There are several mechanisms by which HFNC is believed to provide respiratory support to pediatric patients. The air or oxygen in HFNC is heated and humidified. Normally, the initial temperature is 1°C to 2°C below body temperature and adjusted for patient comfort. Theoretically, by providing heated and humidified air, the HFNC system allows for greater clearance of secretions, reduced airway obstruction, and decreased energy expenditure. In addition, HFNC can be titrated to higher flow rates than simple nasal cannula. These flow rates can meet and exceed the inspiratory demands of the patient, thus decreasing the work of breathing. Because the patient is not inhaling as much room air through their own inspiratory forces, dilution of the oxygen support provided by nasal cannula is prevented.6 Finally, during rebreathing, HFNC can wash out CO2 that collects in the relatively larger nasopharyngeal dead space in children;7 this washout improves gas exchange and breathing efficiency.5,6
Because HFNC is an open system, it was not regarded initially as a form of positive pressure ventilation, as it was not believed to generate measurable airway pressures. It has now been shown that HFNC can generate some degree of positive end-expiratory pressure (PEEP), thus recruiting alveoli and increasing the functional residual capacity. Nonetheless, the measurement of pressure is highly variable and dependent on leakage around the nasal prongs.8,9 Reports in the literature have shown that there is 3 to 6 cm H2O of PEEP generated, which may help to explain some of the observed clinical benefit.10-12 Unlike CPAP and BPAP, however, this cannot be titrated precisely, so the clinical response of the patient will vary and must be monitored individually.

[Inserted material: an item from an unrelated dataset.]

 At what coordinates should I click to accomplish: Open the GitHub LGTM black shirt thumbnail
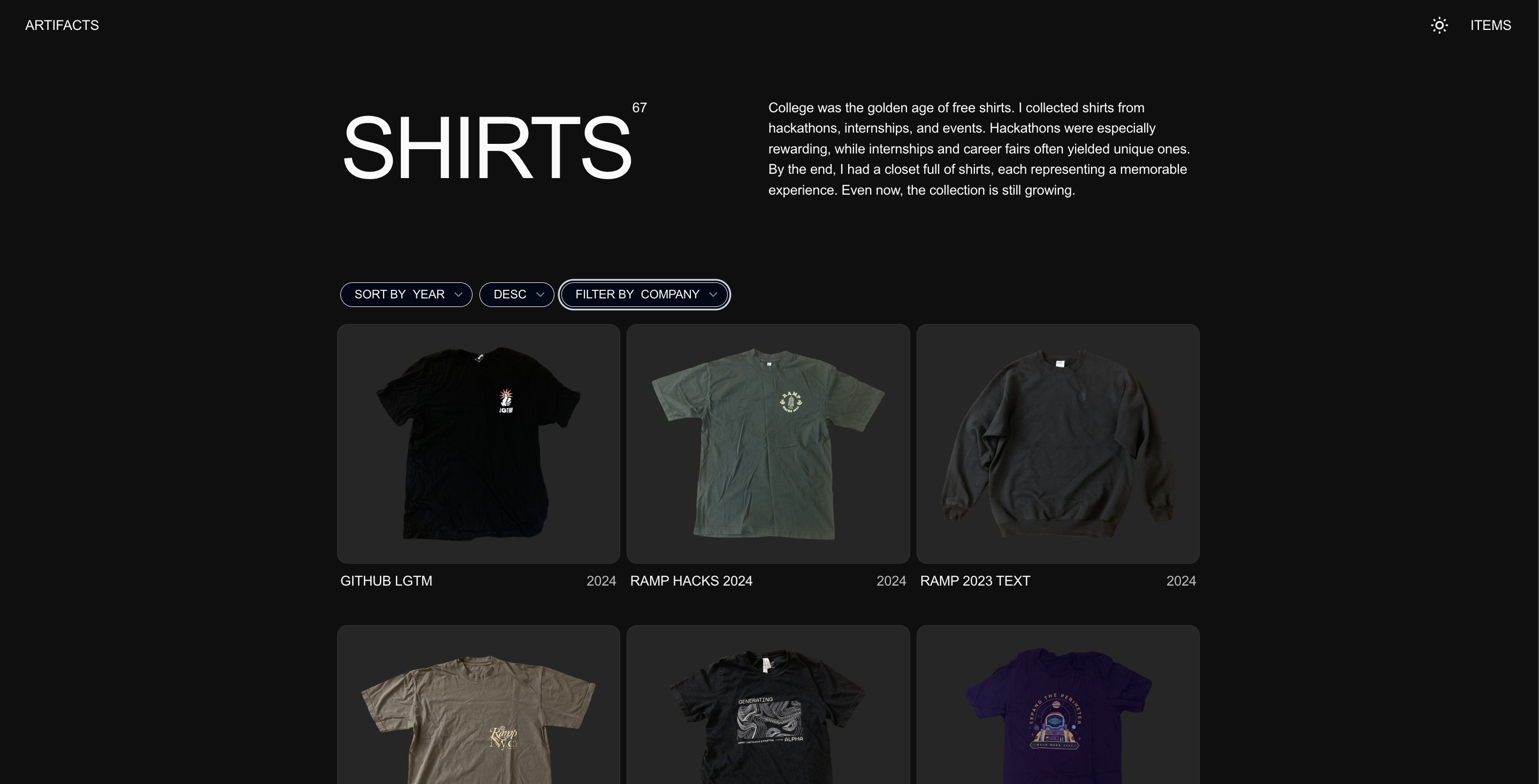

Flow rates for HFNC can be titrated to as high as 60 L/min to achieve the desired effect. However, the maximum benefit in the pediatric population appears to be at flow rates between 1.5 to 2 L/kg/min.13 When compared with patients treated with HFNC at 3 L/kg/min, there was no significant difference in failure rate, intubation rate, or duration of invasive ventilation or NIV. Additionally, patients with bronchiolitis who were treated with 3 L/kg/min of flow experienced greater discomfort and increased length of stay in the PICU.14
Noninvasive Ventilation
NIV, which includes CPAP and BPAP, consists of an external interface that delivers pressurized gas supplied by a pressure-targeted ventilator.3 There are several different interfaces that can be employed, which are shown in Table 1.15,16 The most important aspect of the equipment is an interface that fits the patient's face correctly. Generally, one should be able to pass a finger between the headgear and the face.17 Without an appropriately sized mask, air leaks around the mask can occur, which lead to patient-ventilator asynchrony that results in insufficient inspiratory flow and treatment failure.18,19 For information on how to set up a BPAP machine, watch the video at: www.youtube.com/watch?v=hXtx0nEoL9E
Risk Management Pitfalls for High-Flow Nasal Cannula and Noninvasive Ventilation in Pediatric Patients
1. “The patient was not improving on BPAP. I wanted to avoid endotracheal intubation and its associated complications, so I continued management with BPAP.”
Since its introduction in pediatric emergency care, NIV has helped avoid intubation in several patient populations. Despite this, ignoring the signs that indicate when escalation of therapy is necessary can be fatal. When a patient’s respiratory rate is worsening, the PaCO2 is climbing, or intolerance of the interface is preventing adequate ventilation, it may be necessary to perform endotracheal intubation.
5. “The patient was still breathing fast after 5 minutes of BPAP therapy, so I decided it was time to intubate him.”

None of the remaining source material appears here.